**Text and element pointing records:**
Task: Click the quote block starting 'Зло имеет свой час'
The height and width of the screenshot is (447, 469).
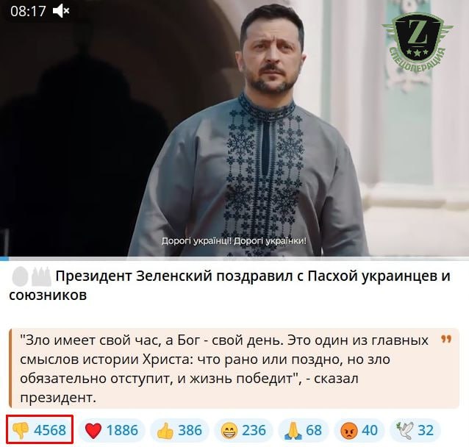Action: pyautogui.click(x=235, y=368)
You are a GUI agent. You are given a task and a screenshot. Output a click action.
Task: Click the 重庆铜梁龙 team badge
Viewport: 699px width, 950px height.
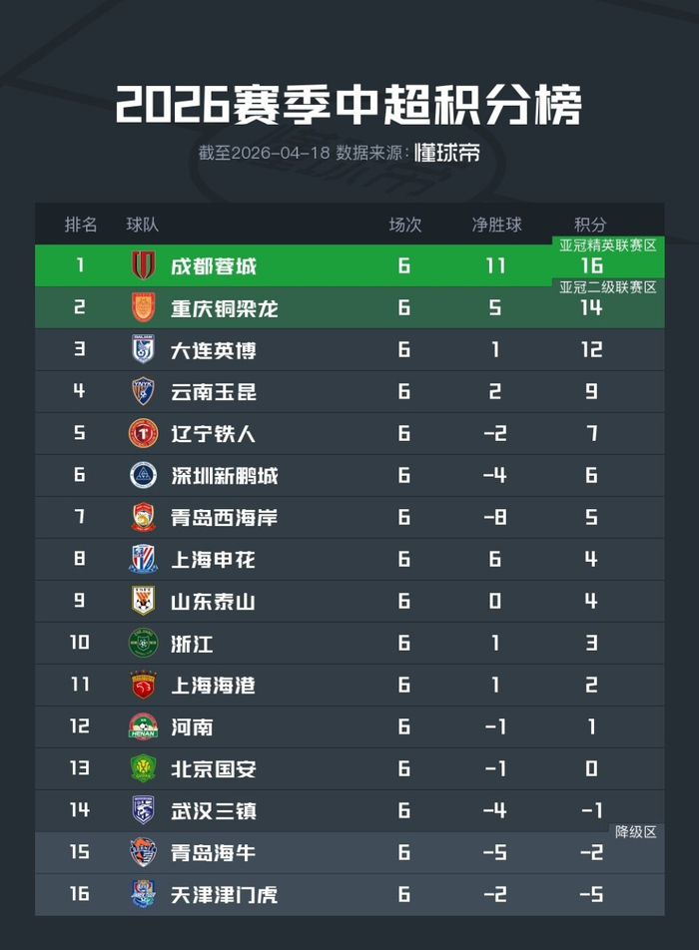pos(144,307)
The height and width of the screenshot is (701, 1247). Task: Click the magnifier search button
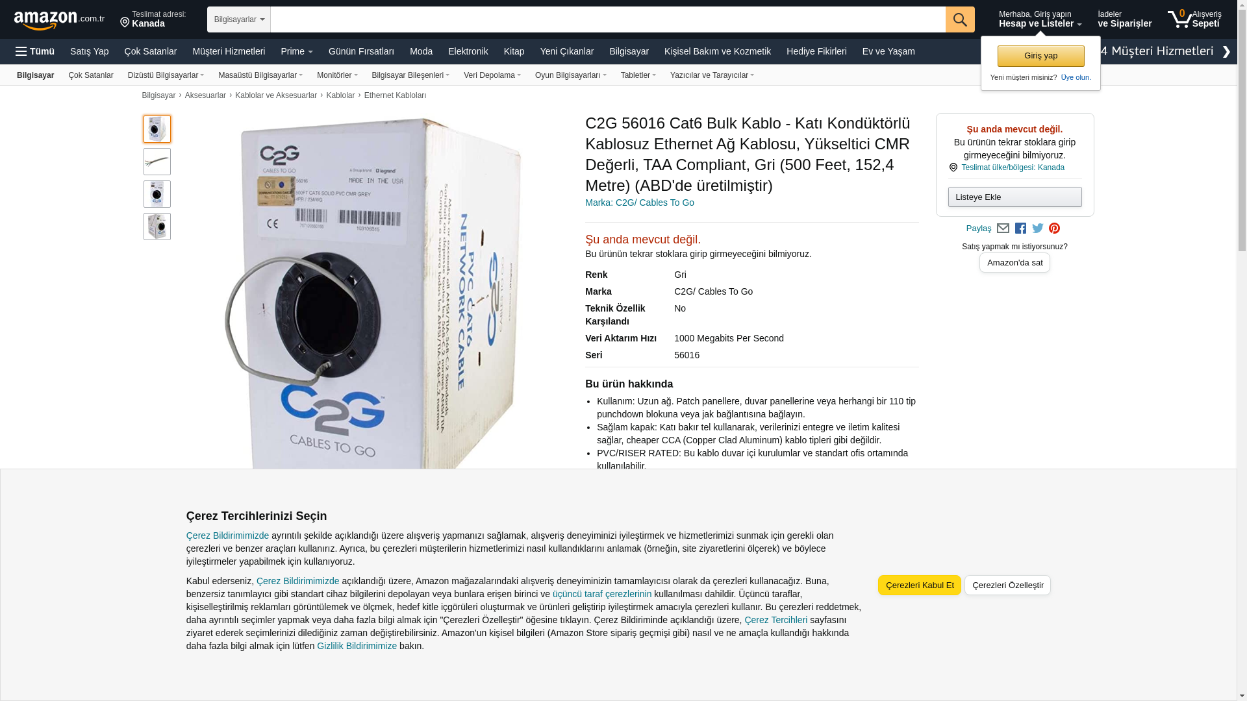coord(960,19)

**PROMPT:** Output the text of all the records as a JSON list of strings, one string per line, with blank lines and pictures omitted.

**OUTPUT BELOW:**
[
  "Task: Click the quote block starting 'Зло имеет свой час'",
  "The height and width of the screenshot is (447, 469).",
  "Action: pyautogui.click(x=235, y=368)",
  "You are a GUI agent. You are given a task and a screenshot. Output a click action.",
  "Task: Click the 重庆铜梁龙 team badge",
  "Viewport: 699px width, 950px height.",
  "pos(144,307)",
  "The height and width of the screenshot is (701, 1247). Task: Click the magnifier search button",
  "coord(960,19)"
]